J’entends Sophie qui souhaite parler à son tour.
–– Oui, une seconde, papillon, lui réplique Jean-Yves l’air amusé.
–– Ma puce ?
La voix cristalline de Sophie retentit dans le cornet.
–– Coucou Sophie ! Encore merci de venir me chercher, je serais perdue sans vous.
–– Je suis certaine que tu te serais très bien débrouillée seule, mais c’est un plaisir que de venir t’accueillir. Tu as fait bon voyage, jusqu’à présent ? Pas trop fatiguée ?
–– Honnêtement, oui je suis crevée. Pas dormi de la nuit, juste un petit peu dans l’avion. Je vais tenter de me reposer ici.
–– Ben oui je m’en doutais. Et puis, quand bien même tu n’aurais pas eu de nuit blanche, c’est de toute façon très fatigant ce trajet, sans parler de l’aspect émotionnel, ma grande.
–– En effet, c’est tout à fait ça.
–– J’espère que tu t’assoupiras un peu. Ça te ferait du bien.
–– Oui, oui, ça devrait le faire. Mes paupières tombent toutes seules, dis-je dans un petit rire nerveux.
–– Tant mieux alors ! Et n’oublie pas que nous t’attendrons à la sortie de l’aéroport. Nous prendrons le Canada Line. Puis, un taxi, tout de suite plus simple que la voiture, et tu pourras déguster une petite spécialité du coin une fois à la casa.
–– Vous êtes adorables ! Me connaissant, j’aurai certainement très faim à ce moment-là. Remercie à nouveau ton époux pour moi et vivement tout à l’heure !
–– C’est fait, le haut-parleur est activé. Bisous bisous, ma belle, à tout à l’heure !
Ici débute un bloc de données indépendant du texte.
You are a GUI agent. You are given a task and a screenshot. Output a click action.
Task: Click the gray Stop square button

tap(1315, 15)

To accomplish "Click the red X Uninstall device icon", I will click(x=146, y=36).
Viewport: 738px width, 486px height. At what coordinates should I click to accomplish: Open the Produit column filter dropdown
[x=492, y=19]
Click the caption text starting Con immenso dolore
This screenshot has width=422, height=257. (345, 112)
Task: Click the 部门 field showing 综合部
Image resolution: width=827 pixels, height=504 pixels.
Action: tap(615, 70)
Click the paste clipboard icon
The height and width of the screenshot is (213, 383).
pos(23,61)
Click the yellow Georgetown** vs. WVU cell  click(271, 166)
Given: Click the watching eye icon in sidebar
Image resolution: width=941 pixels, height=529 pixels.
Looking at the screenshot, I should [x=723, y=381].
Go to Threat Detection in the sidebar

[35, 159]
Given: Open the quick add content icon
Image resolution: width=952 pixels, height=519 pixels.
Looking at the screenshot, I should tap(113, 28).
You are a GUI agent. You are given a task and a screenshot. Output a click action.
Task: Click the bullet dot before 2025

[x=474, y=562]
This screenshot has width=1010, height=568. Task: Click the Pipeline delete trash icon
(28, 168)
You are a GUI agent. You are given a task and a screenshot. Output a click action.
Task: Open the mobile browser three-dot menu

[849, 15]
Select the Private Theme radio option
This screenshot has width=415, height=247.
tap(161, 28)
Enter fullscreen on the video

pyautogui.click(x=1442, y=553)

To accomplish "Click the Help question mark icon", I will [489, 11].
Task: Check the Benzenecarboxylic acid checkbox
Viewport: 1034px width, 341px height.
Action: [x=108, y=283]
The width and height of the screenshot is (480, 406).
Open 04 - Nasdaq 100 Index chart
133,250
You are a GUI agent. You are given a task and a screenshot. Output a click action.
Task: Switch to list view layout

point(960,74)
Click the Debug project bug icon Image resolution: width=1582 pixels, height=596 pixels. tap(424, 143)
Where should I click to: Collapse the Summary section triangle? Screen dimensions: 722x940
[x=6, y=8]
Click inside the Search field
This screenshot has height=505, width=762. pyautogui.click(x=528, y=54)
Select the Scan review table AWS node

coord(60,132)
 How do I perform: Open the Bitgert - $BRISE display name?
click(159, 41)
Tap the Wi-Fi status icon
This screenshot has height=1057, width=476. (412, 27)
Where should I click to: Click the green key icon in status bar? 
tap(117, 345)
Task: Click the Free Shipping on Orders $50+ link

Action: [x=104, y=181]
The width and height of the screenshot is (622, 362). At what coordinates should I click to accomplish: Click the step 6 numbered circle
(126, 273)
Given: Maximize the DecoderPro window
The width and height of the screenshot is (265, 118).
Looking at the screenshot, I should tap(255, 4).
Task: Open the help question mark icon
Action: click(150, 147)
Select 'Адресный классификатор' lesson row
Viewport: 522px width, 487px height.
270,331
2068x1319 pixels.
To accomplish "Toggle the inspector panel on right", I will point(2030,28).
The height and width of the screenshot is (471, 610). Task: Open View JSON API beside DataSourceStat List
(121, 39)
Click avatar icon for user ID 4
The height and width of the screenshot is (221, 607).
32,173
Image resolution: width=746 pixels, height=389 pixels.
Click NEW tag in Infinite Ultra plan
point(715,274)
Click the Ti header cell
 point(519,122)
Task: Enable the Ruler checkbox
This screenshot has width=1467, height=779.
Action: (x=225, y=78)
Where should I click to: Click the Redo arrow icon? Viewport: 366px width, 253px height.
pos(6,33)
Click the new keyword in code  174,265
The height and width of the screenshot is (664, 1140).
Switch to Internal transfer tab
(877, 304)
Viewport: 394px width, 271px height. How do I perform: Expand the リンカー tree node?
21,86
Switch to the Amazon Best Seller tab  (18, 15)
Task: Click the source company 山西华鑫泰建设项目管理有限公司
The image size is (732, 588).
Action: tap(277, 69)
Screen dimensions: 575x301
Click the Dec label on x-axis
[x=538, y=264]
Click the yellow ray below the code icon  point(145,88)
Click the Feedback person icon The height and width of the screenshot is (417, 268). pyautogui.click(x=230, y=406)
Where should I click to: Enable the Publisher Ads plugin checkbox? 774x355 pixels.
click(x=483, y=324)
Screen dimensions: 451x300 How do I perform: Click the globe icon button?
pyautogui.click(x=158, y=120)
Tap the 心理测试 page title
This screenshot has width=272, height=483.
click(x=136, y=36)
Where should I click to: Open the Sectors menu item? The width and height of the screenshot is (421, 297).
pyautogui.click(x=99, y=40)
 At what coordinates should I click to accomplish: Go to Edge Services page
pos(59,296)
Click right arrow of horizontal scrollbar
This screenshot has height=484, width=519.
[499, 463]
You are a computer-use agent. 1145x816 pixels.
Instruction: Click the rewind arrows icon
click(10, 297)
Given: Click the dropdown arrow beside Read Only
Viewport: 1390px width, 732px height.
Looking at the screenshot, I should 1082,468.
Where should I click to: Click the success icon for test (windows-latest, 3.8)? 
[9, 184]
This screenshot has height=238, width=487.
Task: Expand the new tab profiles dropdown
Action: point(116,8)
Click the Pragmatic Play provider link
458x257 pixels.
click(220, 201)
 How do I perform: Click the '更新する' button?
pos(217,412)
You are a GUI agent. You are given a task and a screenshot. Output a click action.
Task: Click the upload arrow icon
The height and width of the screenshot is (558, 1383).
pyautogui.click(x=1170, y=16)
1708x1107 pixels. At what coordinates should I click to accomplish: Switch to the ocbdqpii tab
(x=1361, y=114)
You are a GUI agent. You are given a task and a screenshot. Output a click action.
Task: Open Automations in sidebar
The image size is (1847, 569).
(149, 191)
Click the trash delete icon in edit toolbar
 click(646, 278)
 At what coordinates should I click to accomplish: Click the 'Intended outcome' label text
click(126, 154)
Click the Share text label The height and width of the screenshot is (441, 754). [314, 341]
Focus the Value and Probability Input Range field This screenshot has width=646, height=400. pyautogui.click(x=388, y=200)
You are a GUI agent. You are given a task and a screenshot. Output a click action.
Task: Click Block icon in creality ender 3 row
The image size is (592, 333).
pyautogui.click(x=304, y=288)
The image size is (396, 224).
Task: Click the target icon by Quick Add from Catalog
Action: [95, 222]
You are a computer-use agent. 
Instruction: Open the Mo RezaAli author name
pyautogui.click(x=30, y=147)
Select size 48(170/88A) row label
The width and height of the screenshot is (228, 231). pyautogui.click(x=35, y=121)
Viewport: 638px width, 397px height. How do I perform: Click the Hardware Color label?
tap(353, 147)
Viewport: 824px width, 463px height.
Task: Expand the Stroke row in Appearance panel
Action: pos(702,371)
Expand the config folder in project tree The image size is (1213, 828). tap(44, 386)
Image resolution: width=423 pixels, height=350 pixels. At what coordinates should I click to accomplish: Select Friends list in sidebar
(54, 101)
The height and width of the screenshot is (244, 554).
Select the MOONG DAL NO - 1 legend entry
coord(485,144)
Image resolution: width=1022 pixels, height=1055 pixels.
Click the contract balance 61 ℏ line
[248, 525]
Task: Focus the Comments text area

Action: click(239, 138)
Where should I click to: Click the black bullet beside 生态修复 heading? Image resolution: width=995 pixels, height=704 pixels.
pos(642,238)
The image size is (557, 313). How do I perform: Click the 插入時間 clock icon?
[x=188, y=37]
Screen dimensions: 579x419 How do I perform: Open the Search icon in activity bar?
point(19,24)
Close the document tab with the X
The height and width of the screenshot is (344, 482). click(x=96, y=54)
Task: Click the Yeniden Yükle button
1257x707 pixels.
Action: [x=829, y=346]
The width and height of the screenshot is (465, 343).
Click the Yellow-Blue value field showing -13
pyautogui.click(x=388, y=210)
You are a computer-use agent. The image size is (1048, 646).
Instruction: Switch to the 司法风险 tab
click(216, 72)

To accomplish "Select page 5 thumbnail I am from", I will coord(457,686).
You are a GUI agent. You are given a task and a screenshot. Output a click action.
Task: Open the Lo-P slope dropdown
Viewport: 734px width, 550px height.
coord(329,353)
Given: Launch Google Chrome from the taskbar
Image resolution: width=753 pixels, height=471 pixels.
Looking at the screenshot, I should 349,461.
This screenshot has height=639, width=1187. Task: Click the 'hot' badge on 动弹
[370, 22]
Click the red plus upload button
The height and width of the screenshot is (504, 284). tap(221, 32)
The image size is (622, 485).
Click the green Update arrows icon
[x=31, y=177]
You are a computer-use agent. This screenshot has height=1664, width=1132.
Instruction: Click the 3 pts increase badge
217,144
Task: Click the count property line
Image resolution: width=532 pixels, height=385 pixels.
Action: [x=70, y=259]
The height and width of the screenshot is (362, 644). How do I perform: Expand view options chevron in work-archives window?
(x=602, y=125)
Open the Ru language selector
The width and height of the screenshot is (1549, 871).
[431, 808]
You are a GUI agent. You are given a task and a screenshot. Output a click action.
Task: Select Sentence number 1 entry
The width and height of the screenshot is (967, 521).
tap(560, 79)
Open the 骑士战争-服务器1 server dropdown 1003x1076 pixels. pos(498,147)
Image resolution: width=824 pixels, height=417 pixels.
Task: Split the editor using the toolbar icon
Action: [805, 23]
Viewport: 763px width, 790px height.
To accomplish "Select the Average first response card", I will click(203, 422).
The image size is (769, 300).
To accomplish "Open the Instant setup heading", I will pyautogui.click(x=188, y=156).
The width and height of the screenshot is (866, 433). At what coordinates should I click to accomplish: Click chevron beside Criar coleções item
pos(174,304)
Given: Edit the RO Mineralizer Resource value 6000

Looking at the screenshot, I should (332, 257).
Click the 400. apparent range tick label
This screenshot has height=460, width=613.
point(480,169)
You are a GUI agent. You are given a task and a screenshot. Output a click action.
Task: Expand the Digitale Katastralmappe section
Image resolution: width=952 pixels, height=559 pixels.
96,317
Elle raccroche et je me sens comme une gamine parce qu’elle a dit « ma puce ». C’est une sensation nouvelle, je n’ai pas l’habitude de recevoir autant de chaleur humaine. Enfin… je devrais plutôt dire que je n’ai pas l’habitude d’en accepter…
L’avion atterrit, une brise survole la Sea Island de la municipalité de Richmond. Mes amis m’accueillent dans une accolade qui se transforme vite en ce qui a davantage l’aspect d’une étreinte, dont j’ai un peu de mal à me défaire malgré mes entraves émotionnelles.
Peu après la sortie du Canada Line, je plonge à perdre haleine dans la contemplation de cette cité de lumières : Vancouver, une métropole de plus de deux millions trois cent mille habitants, bordant l’Ouest canadien, située dans l’écozone maritime du Pacifique entre la baie Burrard et le fleuve Fraser. Je comprends pourquoi elle est surnommée la Ville de Verre. Toutes ces vitres possèdent un côté surréaliste en semblant repeindre la réalité avec ces jeux de couleurs qui les éclaboussent. Une ville miroir où je serais prête à parier que personne ne se voit, où se reflète le portrait d’une civilisation en perte de liens, de repères et d’ancrages dans le vrai.
Ce qui fascine le plus, c’est la proximité avec la nature de tout cet acier et la hauteur des gratte-ciel. Bien que je ne les distingue pas vraiment, je devine les montagnes enneigées que j’aurai tout le loisir d’apprécier, une fois installée.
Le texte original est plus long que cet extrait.